No, it's not possible. Anything that is good at blocking time-varying electric fields will also be good at blocking time-varying magnetic fields of a similar frequency.
First let's consider a vertically polarized, radiated wave incident upon a conductive plane:
Since this wave is vertically polarized, the electric field vector points alternatively up and down. Because it's a radiated wave, it's also accompanied by a magnetic wave, in phase, but horizontal.
The varying electric field will pull the charge carriers in the conductive plane up and down, along with the field. Assuming an infinite, perfectly conductive plane, the electric field won't penetrate the plane at all, because the charges in the plane rearrange themselves to cancel the electric field. This is the principle behind a Faraday cage.
But wait...the charges in the plane are moving with the field. That's a current, right? And when there's a current in a conductor, there's an associated magnetic field, right? The current is vertical, and the magnetic field is concentric with the current, so it will be in the horizontal plane. So is the magnetic field associated with the electric field incident upon the plane.
If you do the math, as it turns out, these magnetic fields cancel.
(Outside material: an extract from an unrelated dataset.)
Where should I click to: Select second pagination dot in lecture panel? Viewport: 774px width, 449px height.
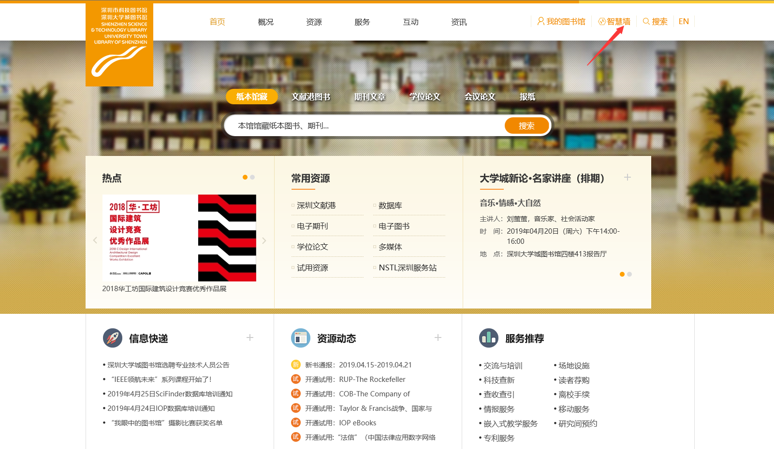[629, 274]
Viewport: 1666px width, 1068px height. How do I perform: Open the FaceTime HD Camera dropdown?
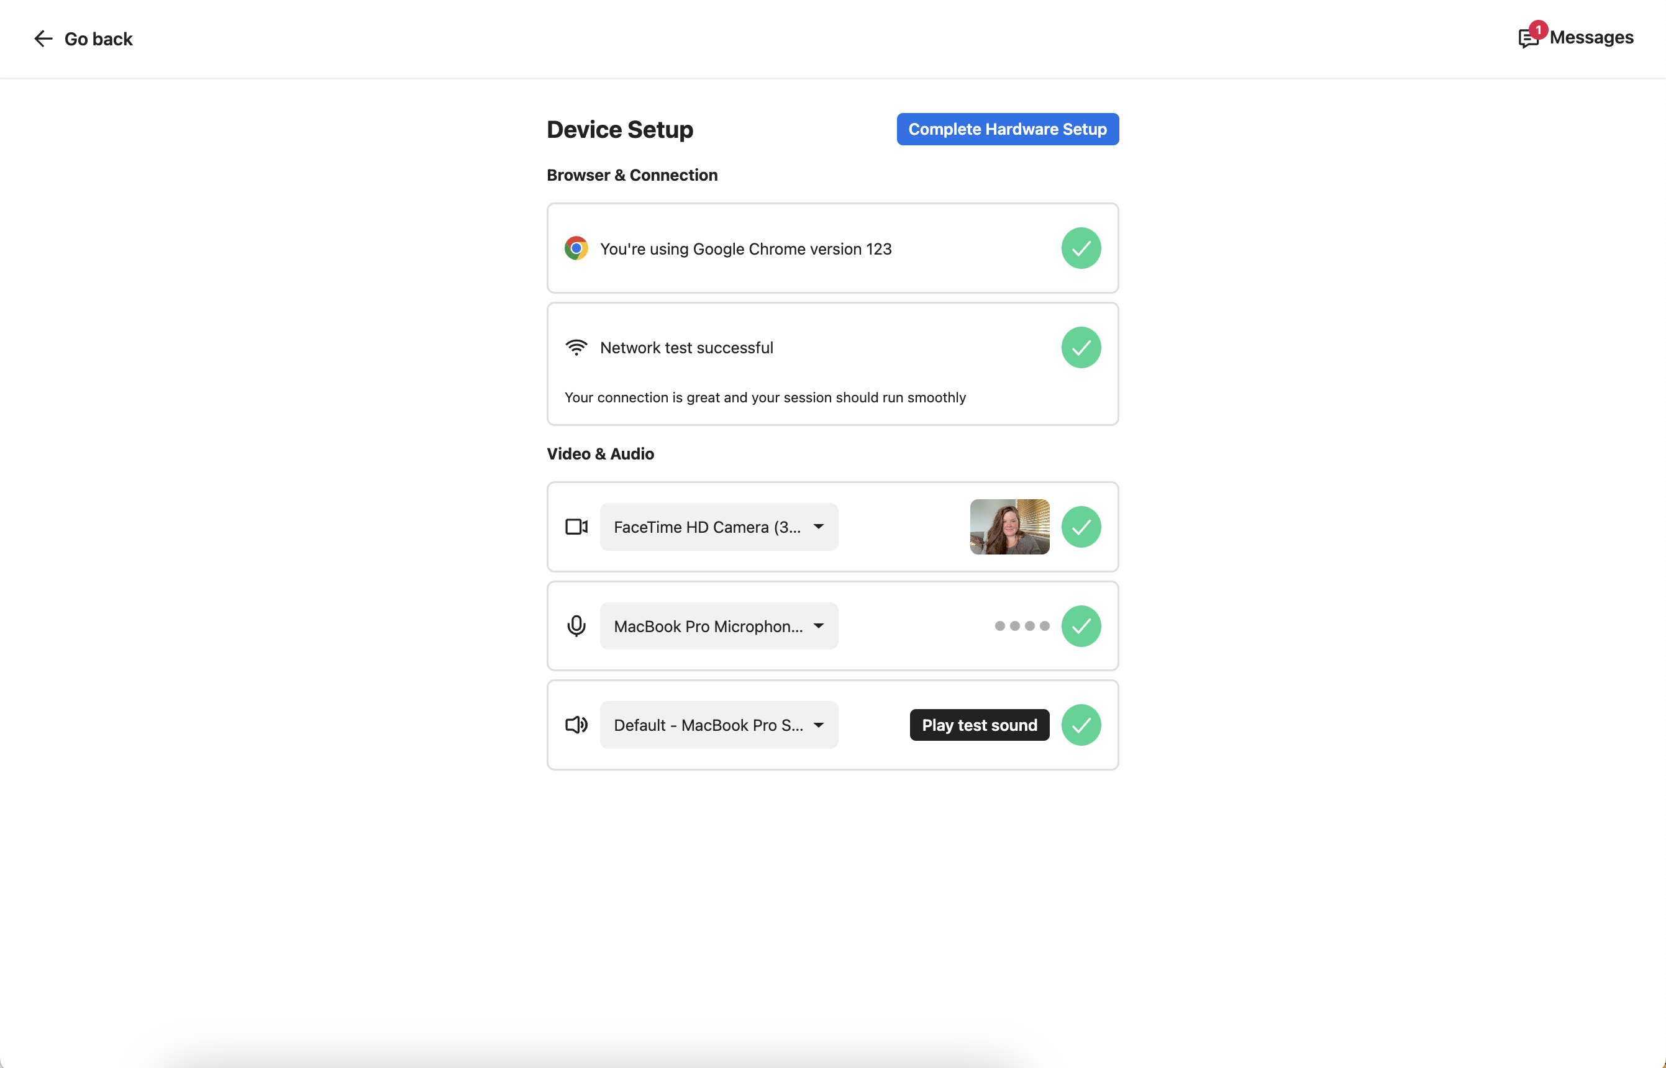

OK, but what if it isn't a radiated wave, but just a magnetic wave incident upon the plane? Maybe there is a solenoid nearby, which we are driving with an alternating current. Will the plane block that?
Yes, it will. The time-varying magnetic field will induce eddy currents in the plane which cancel the magnetic field. Faraday's law of induction explains these eddy currents. It is this very same effect that is responsible for skin effect.
W8JI has a good experimental demonstration of this. He puts a connector in a copper sheet and drives it with a signal generator. He then probes the electric and magnetic fields at increasing distances on the front and then around the back of the sheet. For both the electric and magnetic fields, the field weakens with increasing distance, and by the time he gets around to the back of the sheet, directly behind the connector, neither the electric nor magnetic fields are measurable.
This seems odd, because a sheet of copper has no particularly obvious magnetic properties, and classically we think of separate magnetic forces and electric forces. How can a copper sheet have any effect on the magnetic force? When Maxwell made his equations, he didn't know either: it was just experimentally found to be true.
The development of special relativity provided more insight. The magnetic force is really just the consequence of special relativity and the electric force in a moving frame of reference. So you see, there really isn't a magnetic force. There's only an electric force, and special relativity. Knowing this, it is intuitively less surprising that a sheet of copper, which has obvious electrical properties, can have magnetic properties.